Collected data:
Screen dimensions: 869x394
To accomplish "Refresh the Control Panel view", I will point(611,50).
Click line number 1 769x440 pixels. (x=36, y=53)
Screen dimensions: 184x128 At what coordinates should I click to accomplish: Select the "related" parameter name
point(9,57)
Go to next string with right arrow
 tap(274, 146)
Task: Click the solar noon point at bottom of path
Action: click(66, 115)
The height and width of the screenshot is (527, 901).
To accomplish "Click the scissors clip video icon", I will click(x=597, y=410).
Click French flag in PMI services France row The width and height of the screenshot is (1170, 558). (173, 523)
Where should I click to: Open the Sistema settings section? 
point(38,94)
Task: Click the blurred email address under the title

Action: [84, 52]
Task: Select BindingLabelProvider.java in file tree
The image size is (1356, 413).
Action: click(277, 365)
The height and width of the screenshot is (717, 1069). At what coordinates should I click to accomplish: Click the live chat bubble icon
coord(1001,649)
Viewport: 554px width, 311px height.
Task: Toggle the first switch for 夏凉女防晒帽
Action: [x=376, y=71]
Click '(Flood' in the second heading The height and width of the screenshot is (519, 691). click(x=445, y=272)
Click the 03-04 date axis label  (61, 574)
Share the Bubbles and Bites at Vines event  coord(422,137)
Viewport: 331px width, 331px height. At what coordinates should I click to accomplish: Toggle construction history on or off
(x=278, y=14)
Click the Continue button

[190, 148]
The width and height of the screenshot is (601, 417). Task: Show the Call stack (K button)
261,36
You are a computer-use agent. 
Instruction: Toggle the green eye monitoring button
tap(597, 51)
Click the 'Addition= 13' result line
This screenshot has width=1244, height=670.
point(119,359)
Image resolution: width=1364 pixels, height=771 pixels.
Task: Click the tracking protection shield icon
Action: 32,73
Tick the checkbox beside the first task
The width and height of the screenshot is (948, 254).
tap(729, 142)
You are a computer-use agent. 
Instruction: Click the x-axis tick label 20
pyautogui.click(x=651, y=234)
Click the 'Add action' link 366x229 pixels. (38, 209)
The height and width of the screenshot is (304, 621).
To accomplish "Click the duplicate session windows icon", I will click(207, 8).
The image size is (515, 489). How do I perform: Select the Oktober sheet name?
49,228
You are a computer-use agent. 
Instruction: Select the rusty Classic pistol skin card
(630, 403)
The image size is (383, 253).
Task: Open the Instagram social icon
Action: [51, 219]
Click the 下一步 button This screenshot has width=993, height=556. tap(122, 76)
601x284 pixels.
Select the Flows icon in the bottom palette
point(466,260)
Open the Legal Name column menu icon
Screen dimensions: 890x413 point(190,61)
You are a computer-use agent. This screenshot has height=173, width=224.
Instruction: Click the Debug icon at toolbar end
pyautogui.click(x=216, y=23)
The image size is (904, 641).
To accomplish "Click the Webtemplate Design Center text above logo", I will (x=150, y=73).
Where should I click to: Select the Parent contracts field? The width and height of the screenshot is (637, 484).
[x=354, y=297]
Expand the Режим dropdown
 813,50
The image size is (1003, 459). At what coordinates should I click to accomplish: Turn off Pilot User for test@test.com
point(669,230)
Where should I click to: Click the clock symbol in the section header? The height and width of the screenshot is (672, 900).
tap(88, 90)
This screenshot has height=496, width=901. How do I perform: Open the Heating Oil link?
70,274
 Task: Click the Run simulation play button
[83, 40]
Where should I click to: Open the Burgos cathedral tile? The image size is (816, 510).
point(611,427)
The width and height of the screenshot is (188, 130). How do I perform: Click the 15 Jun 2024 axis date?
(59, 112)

**Task item:** Retype all of the records above, keeping them identical.

**Reply:**
Screen dimensions: 869x394
To accomplish "Refresh the Control Panel view", I will point(611,50).
Click line number 1 769x440 pixels. (x=36, y=53)
Screen dimensions: 184x128 At what coordinates should I click to accomplish: Select the "related" parameter name
point(9,57)
Go to next string with right arrow
 tap(274, 146)
Task: Click the solar noon point at bottom of path
Action: click(66, 115)
The height and width of the screenshot is (527, 901).
To accomplish "Click the scissors clip video icon", I will click(x=597, y=410).
Click French flag in PMI services France row The width and height of the screenshot is (1170, 558). (173, 523)
Where should I click to: Open the Sistema settings section? 
point(38,94)
Task: Click the blurred email address under the title

Action: [84, 52]
Task: Select BindingLabelProvider.java in file tree
The image size is (1356, 413).
Action: click(277, 365)
The height and width of the screenshot is (717, 1069). At what coordinates should I click to accomplish: Click the live chat bubble icon
coord(1001,649)
Viewport: 554px width, 311px height.
Task: Toggle the first switch for 夏凉女防晒帽
Action: [x=376, y=71]
Click '(Flood' in the second heading The height and width of the screenshot is (519, 691). click(x=445, y=272)
Click the 03-04 date axis label  (61, 574)
Share the Bubbles and Bites at Vines event  coord(422,137)
Viewport: 331px width, 331px height. At what coordinates should I click to accomplish: Toggle construction history on or off
(x=278, y=14)
Click the Continue button

[190, 148]
The width and height of the screenshot is (601, 417). Task: Show the Call stack (K button)
261,36
You are a computer-use agent. 
Instruction: Toggle the green eye monitoring button
tap(597, 51)
Click the 'Addition= 13' result line
This screenshot has width=1244, height=670.
point(119,359)
Image resolution: width=1364 pixels, height=771 pixels.
Task: Click the tracking protection shield icon
Action: 32,73
Tick the checkbox beside the first task
The width and height of the screenshot is (948, 254).
tap(729, 142)
You are a computer-use agent. 
Instruction: Click the x-axis tick label 20
pyautogui.click(x=651, y=234)
Click the 'Add action' link 366x229 pixels. (38, 209)
The height and width of the screenshot is (304, 621).
To accomplish "Click the duplicate session windows icon", I will click(207, 8).
The image size is (515, 489). How do I perform: Select the Oktober sheet name?
49,228
You are a computer-use agent. 
Instruction: Select the rusty Classic pistol skin card
(630, 403)
The image size is (383, 253).
Task: Open the Instagram social icon
Action: [51, 219]
Click the 下一步 button This screenshot has width=993, height=556. tap(122, 76)
601x284 pixels.
Select the Flows icon in the bottom palette
point(466,260)
Open the Legal Name column menu icon
Screen dimensions: 890x413 point(190,61)
You are a computer-use agent. This screenshot has height=173, width=224.
Instruction: Click the Debug icon at toolbar end
pyautogui.click(x=216, y=23)
The image size is (904, 641).
To accomplish "Click the Webtemplate Design Center text above logo", I will (x=150, y=73).
Where should I click to: Select the Parent contracts field? The width and height of the screenshot is (637, 484).
[x=354, y=297]
Expand the Режим dropdown
 813,50
The image size is (1003, 459). At what coordinates should I click to accomplish: Turn off Pilot User for test@test.com
point(669,230)
Where should I click to: Click the clock symbol in the section header? The height and width of the screenshot is (672, 900).
tap(88, 90)
This screenshot has height=496, width=901. How do I perform: Open the Heating Oil link?
70,274
 Task: Click the Run simulation play button
[83, 40]
Where should I click to: Open the Burgos cathedral tile? The image size is (816, 510).
point(611,427)
The width and height of the screenshot is (188, 130). How do I perform: Click the 15 Jun 2024 axis date?
(59, 112)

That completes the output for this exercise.